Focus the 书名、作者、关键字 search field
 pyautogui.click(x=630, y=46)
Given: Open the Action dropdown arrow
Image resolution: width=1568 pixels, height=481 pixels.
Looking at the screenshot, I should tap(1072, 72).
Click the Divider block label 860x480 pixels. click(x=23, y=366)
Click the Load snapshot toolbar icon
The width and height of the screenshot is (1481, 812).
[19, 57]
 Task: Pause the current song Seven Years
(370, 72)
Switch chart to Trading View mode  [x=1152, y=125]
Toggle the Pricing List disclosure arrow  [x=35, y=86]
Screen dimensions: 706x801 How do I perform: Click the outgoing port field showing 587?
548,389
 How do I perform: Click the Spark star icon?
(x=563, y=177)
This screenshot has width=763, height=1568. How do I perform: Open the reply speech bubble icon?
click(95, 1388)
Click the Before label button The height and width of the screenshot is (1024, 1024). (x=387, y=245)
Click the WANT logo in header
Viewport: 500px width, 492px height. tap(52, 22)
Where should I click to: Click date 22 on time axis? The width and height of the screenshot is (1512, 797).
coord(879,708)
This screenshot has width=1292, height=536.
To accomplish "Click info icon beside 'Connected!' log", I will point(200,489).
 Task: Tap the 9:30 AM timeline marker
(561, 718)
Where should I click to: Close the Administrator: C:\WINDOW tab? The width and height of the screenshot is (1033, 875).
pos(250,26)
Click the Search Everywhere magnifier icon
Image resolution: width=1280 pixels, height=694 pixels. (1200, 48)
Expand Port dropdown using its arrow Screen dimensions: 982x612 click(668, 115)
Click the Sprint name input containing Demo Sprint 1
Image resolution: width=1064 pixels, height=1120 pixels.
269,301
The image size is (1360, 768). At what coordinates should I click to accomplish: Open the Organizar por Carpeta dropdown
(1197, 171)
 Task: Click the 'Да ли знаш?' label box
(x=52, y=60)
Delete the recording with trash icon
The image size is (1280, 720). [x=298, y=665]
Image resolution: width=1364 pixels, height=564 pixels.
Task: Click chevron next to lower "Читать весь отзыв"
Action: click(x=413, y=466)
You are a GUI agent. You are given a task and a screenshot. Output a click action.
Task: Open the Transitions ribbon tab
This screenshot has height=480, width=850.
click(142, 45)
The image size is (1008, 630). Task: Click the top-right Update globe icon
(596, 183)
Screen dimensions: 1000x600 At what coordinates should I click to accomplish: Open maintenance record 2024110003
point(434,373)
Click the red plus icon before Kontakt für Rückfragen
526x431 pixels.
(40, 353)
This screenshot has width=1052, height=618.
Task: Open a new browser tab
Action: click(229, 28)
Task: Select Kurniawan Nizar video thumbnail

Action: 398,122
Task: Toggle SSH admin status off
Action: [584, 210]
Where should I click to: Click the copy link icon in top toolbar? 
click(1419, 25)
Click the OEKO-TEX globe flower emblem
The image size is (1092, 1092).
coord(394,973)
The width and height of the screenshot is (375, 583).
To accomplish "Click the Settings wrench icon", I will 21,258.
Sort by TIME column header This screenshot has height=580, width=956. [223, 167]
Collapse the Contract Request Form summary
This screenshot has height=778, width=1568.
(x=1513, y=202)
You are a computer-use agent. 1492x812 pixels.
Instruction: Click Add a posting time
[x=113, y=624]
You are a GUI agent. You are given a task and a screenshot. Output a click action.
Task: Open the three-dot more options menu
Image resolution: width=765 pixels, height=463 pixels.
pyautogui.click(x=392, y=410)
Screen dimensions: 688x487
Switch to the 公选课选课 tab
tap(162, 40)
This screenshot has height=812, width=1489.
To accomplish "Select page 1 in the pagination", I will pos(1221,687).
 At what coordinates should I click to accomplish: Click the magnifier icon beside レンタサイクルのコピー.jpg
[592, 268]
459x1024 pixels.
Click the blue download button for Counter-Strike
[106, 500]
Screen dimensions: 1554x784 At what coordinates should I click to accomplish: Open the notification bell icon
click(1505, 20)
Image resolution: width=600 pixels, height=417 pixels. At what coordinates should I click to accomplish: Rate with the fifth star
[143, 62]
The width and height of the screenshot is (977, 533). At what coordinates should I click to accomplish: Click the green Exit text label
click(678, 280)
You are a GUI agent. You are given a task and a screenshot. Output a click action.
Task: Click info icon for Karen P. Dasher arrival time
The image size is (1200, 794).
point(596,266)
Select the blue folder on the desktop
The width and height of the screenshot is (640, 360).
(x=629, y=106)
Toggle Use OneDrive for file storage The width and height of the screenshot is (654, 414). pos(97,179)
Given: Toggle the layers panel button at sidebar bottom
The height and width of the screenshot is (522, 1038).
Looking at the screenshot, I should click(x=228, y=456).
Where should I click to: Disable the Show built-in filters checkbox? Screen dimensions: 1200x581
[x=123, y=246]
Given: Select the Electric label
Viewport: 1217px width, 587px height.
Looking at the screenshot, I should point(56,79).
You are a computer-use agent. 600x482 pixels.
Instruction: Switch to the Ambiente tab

════════════════

_EXERCISE OBJECTIVE_. The assignment is to restate, word for word, each line from the one containing "Task: Click info" through the final line of the material above.

_RESPONSE FOR THIS EXERCISE_.
Task: Click info icon for Karen P. Dasher arrival time
The image size is (1200, 794).
point(596,266)
Select the blue folder on the desktop
The width and height of the screenshot is (640, 360).
(x=629, y=106)
Toggle Use OneDrive for file storage The width and height of the screenshot is (654, 414). pos(97,179)
Given: Toggle the layers panel button at sidebar bottom
The height and width of the screenshot is (522, 1038).
Looking at the screenshot, I should click(x=228, y=456).
Where should I click to: Disable the Show built-in filters checkbox? Screen dimensions: 1200x581
[x=123, y=246]
Given: Select the Electric label
Viewport: 1217px width, 587px height.
Looking at the screenshot, I should point(56,79).
You are a computer-use agent. 600x482 pixels.
Instruction: Switch to the Ambiente tab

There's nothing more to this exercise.